◆ **Work task**: Please report how many lines in the records below contain the word "value", giving only that number.

----

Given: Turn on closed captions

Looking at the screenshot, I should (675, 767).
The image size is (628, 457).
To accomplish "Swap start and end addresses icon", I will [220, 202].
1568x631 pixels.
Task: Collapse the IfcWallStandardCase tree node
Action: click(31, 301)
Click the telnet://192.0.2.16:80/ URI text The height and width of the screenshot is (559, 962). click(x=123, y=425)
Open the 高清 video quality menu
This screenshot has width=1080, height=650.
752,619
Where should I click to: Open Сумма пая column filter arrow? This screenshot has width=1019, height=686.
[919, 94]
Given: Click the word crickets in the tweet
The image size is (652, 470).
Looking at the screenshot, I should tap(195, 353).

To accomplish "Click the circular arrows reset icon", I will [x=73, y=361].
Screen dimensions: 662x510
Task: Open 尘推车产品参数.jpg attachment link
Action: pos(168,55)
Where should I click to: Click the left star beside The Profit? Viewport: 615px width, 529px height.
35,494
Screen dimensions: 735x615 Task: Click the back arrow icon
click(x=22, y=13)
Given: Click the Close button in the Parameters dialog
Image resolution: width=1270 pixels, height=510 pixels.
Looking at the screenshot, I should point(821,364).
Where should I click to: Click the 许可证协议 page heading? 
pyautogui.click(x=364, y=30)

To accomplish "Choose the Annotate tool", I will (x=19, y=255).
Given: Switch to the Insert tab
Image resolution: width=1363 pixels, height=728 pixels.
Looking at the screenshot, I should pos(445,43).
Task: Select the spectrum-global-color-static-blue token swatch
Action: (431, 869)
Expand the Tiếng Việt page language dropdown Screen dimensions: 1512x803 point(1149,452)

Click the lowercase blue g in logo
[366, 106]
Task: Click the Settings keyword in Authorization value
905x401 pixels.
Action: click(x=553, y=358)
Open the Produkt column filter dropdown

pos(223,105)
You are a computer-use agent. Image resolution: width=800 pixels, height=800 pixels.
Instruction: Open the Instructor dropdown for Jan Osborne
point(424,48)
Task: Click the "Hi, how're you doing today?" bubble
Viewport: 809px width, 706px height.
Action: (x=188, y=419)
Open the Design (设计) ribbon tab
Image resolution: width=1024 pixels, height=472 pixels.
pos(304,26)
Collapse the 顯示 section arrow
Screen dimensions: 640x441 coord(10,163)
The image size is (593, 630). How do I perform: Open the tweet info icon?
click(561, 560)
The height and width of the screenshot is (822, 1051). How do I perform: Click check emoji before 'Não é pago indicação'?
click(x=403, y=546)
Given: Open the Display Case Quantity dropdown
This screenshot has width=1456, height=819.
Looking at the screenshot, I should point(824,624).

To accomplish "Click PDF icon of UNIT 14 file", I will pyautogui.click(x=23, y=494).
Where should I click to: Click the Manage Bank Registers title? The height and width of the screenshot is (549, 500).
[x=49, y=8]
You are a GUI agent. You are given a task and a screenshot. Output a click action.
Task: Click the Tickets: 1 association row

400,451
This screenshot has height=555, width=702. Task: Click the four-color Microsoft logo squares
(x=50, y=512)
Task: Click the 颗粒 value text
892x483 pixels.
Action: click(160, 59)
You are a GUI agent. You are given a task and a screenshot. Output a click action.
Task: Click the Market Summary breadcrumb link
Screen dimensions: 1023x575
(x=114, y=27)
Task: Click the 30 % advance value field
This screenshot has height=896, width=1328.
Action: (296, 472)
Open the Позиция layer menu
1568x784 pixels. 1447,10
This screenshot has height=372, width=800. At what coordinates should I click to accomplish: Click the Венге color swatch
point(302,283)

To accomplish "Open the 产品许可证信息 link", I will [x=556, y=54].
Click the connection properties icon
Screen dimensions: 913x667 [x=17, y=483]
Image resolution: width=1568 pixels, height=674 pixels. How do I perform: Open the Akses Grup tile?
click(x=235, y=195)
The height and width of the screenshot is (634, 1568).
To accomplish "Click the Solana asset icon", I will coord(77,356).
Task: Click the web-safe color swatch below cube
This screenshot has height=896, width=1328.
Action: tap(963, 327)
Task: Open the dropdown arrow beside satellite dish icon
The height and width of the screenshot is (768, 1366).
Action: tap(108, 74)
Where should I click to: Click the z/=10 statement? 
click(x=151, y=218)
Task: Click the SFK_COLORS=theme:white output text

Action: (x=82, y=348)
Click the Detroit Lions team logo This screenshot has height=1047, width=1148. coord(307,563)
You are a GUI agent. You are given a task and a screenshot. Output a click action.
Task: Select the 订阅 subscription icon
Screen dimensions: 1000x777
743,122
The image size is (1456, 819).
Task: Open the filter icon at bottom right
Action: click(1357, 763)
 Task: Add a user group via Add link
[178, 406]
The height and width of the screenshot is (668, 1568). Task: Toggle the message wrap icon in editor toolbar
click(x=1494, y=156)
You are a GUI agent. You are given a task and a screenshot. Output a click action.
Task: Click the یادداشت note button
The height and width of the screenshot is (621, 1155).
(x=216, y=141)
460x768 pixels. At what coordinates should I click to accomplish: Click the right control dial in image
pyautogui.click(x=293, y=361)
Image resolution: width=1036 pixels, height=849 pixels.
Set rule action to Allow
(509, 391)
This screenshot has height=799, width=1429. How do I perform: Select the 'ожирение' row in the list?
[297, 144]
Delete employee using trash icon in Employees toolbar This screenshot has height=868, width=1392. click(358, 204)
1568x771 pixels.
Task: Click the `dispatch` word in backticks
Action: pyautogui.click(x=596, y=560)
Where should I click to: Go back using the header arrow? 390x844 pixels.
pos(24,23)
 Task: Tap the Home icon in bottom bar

----

◆ **Response area**: 3